Two West Virginian business owners were sentenced to prison for conspiring to defraud the United States of employment and income taxes, on January 27, announced Principal Deputy Assistant Attorney General Richard E. Zuckerman of the Justice Department’s Tax Division and U.S. Attorney Michael B. Stuart for the Southern District of West Virginia. Russell Rucker was sentenced to serve 18 months in prison, and his wife, Karen Rucker, was sentenced to six months in prison.

According to court documents and statements made in court, the Ruckers operated Rucker, Billups and Fowler Inc. (RBF), an insurance agency located in Huntington, West Virginia. Russell Rucker was the president of RBF and since approximately late 2013, Karen Rucker served as a financial officer. Between September 2015 and September 2018, the Ruckers withheld approximately $143,226 in payroll taxes from the wages of RBF’s employees, which they did not pay over to the Internal Revenue Service (IRS). Instead, the Ruckers diverted portions of the withheld funds for their own personal benefit. For instance, from 2014 through 2016 the Ruckers continued to pay themselves over $500,000 in salary. In response to IRS collection efforts and in an attempt to conceal funds from the IRS, the Ruckers deposited money into the bank account of another individual. The Ruckers also attempted to evade IRS levies by using a series of bank accounts that they did not disclose to the IRS and by paying many of their bills in cash, including their mortgage.

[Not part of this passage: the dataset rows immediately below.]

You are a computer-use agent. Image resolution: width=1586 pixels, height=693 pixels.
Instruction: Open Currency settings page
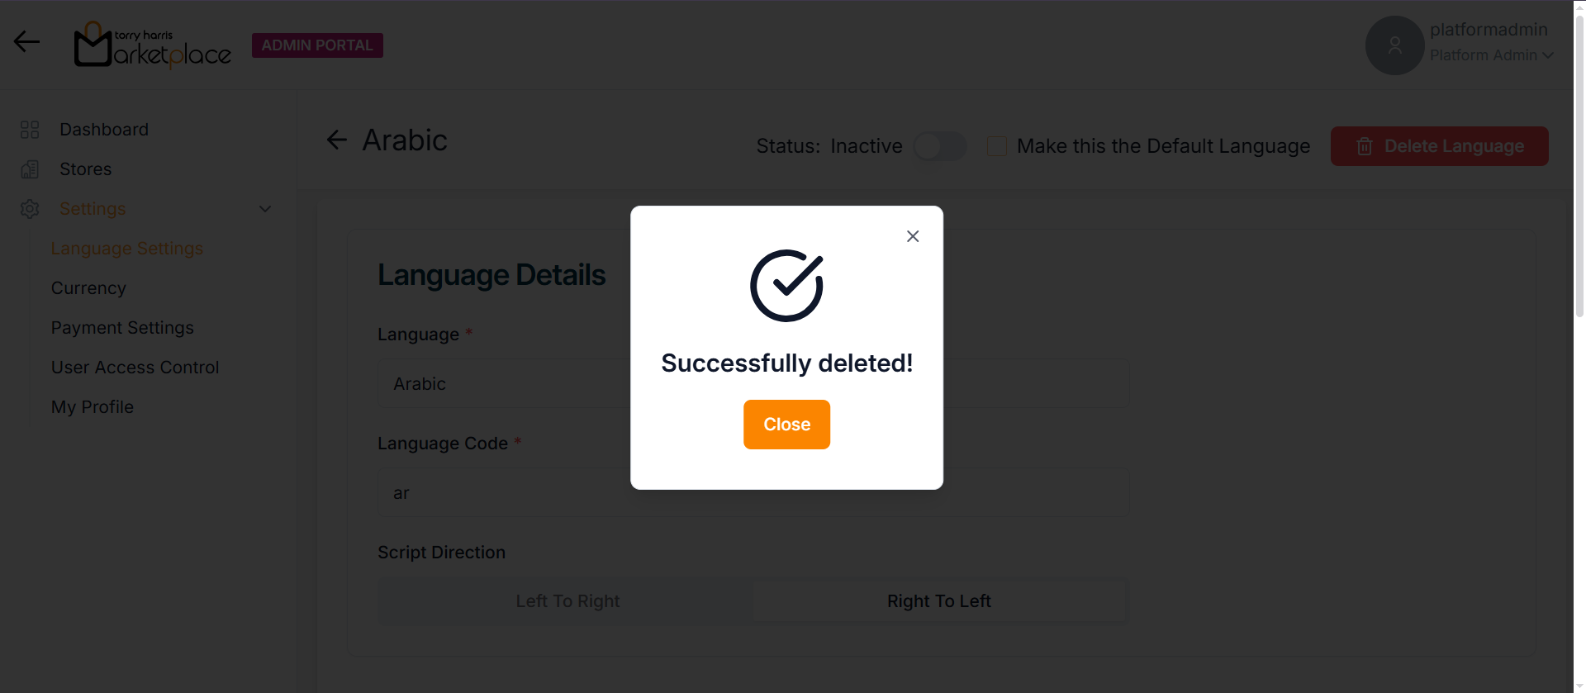pos(88,288)
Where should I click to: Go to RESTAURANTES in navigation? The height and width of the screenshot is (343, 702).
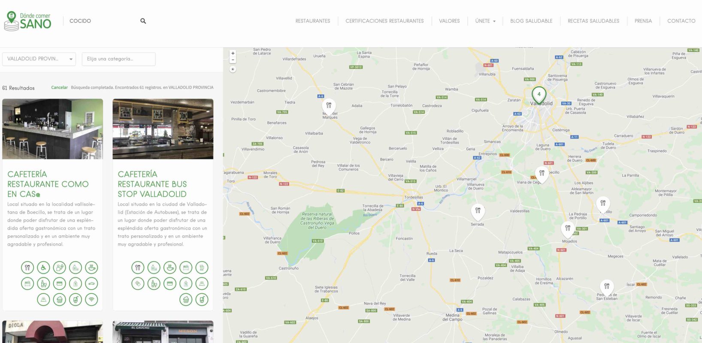coord(312,21)
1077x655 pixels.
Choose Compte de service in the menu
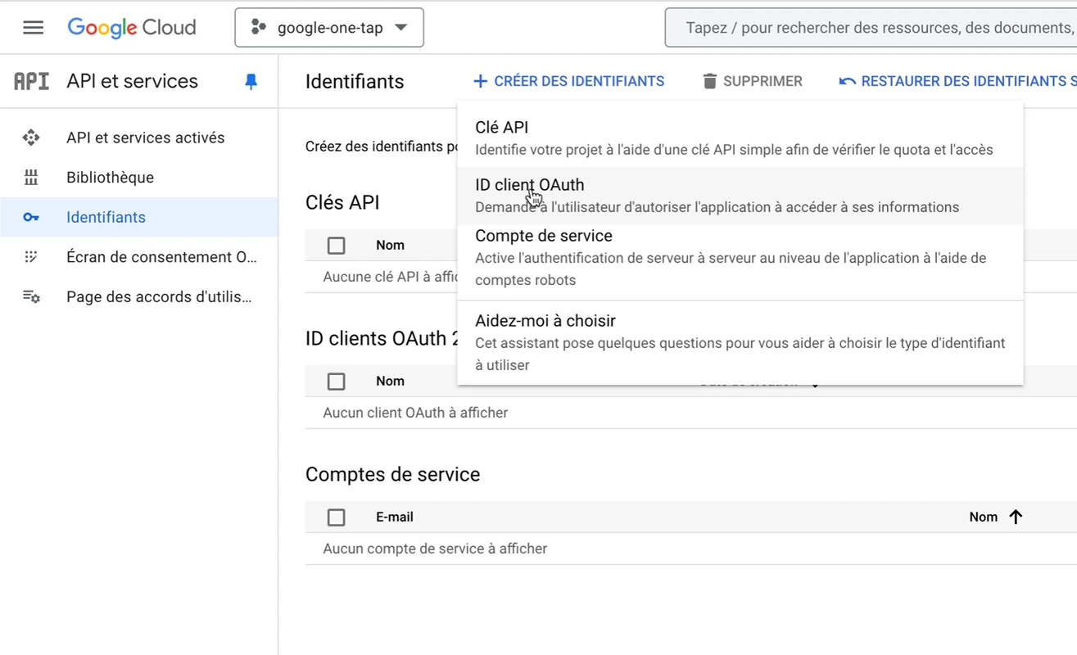(x=543, y=236)
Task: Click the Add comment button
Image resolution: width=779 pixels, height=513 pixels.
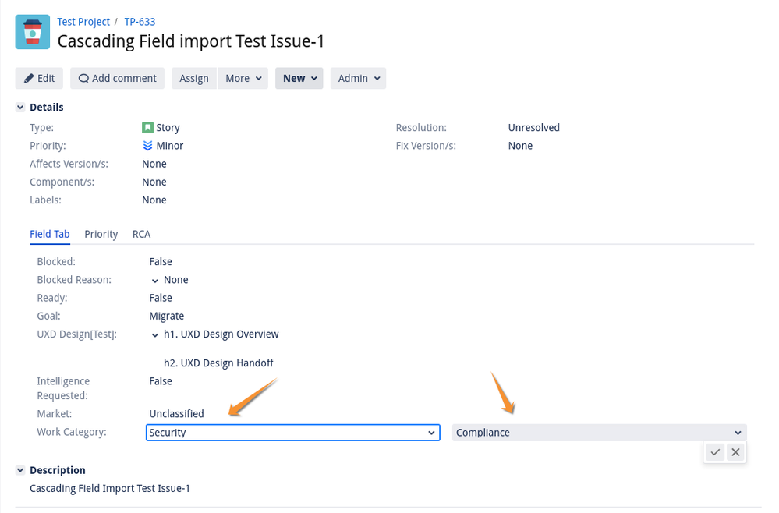Action: (118, 78)
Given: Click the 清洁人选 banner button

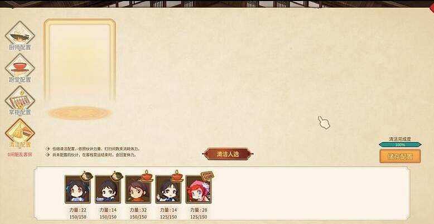Looking at the screenshot, I should 228,154.
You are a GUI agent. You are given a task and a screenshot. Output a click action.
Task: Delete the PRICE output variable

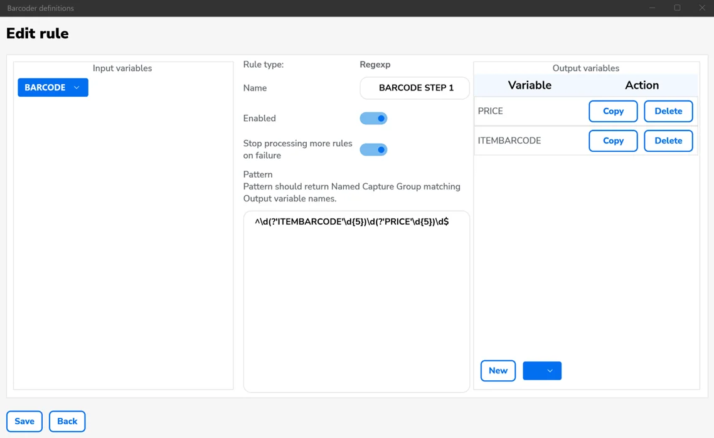coord(668,111)
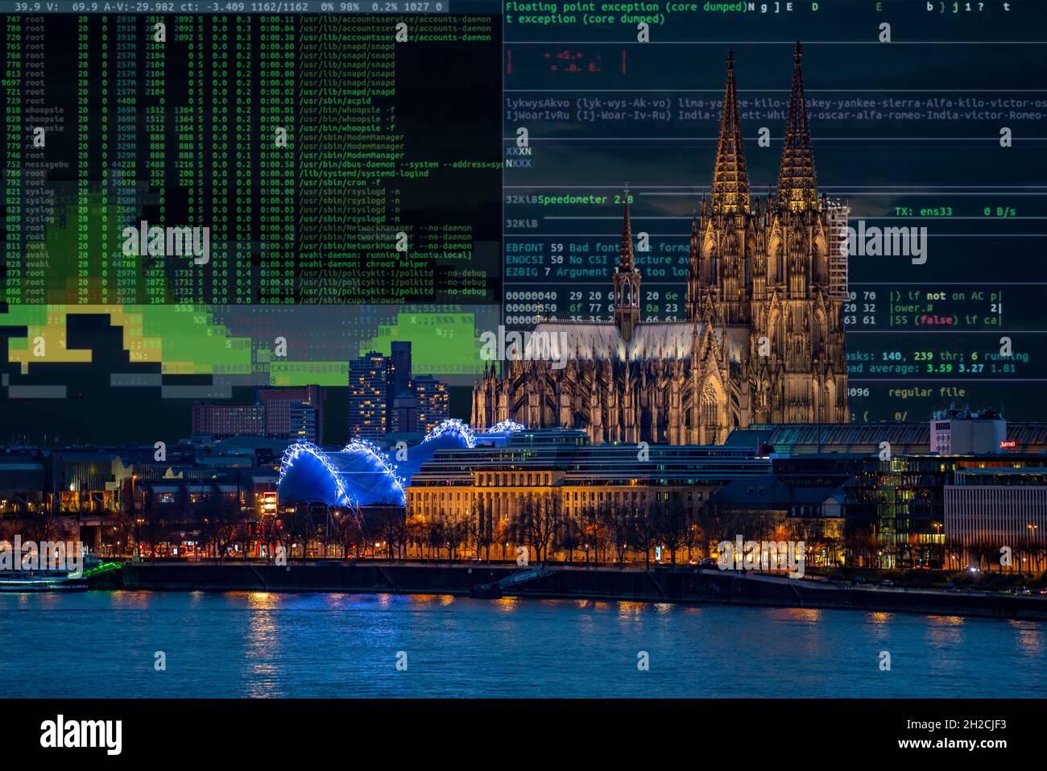Click the 'load average: 3.59 3.27' text
Viewport: 1047px width, 771px height.
(918, 368)
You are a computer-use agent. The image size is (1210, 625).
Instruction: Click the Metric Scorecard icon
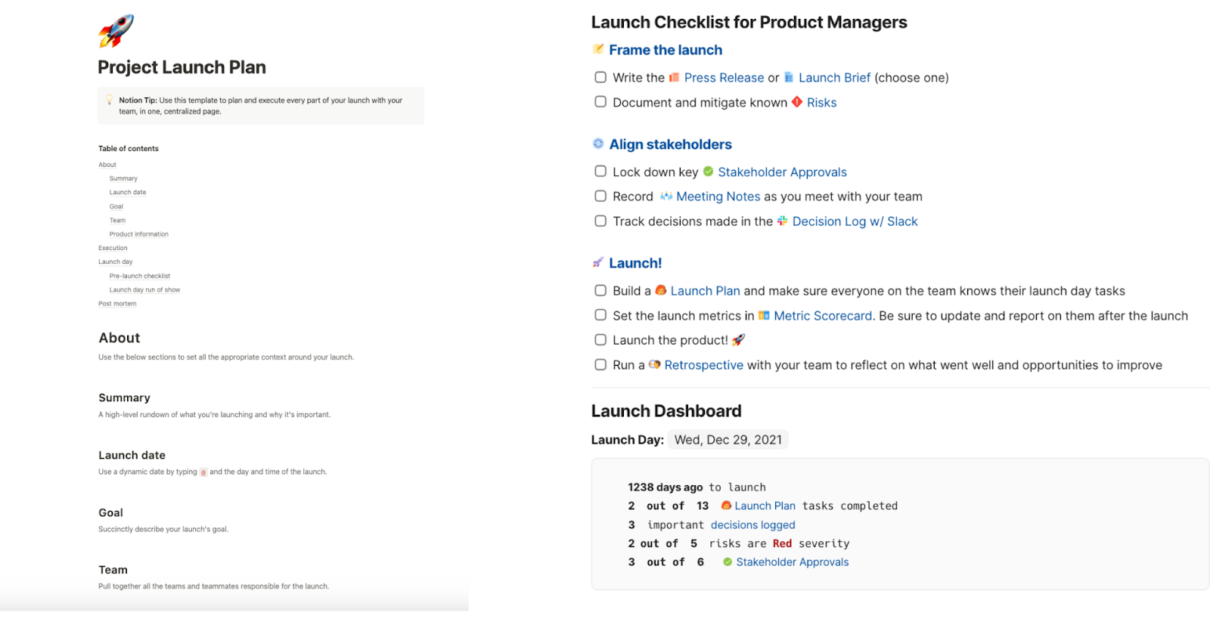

In addition, the Ruckers sought to evade payment of Russell Rucker’s 2001, 2002, and 2005 individual income taxes by disguising paychecks issued to Russell Rucker as non-taxable “note proceeds,” and they failed to file their individual income tax returns and RBF’s corporate returns for 2014 through 2017. The intended tax loss caused to the IRS by their conduct is more than $250,000.

In addition to the term of imprisonment, U.S. District Robert Chamber ordered the Ruckers to each serve three years of supervised release and to pay approximately $258,137 in restitution to the United States.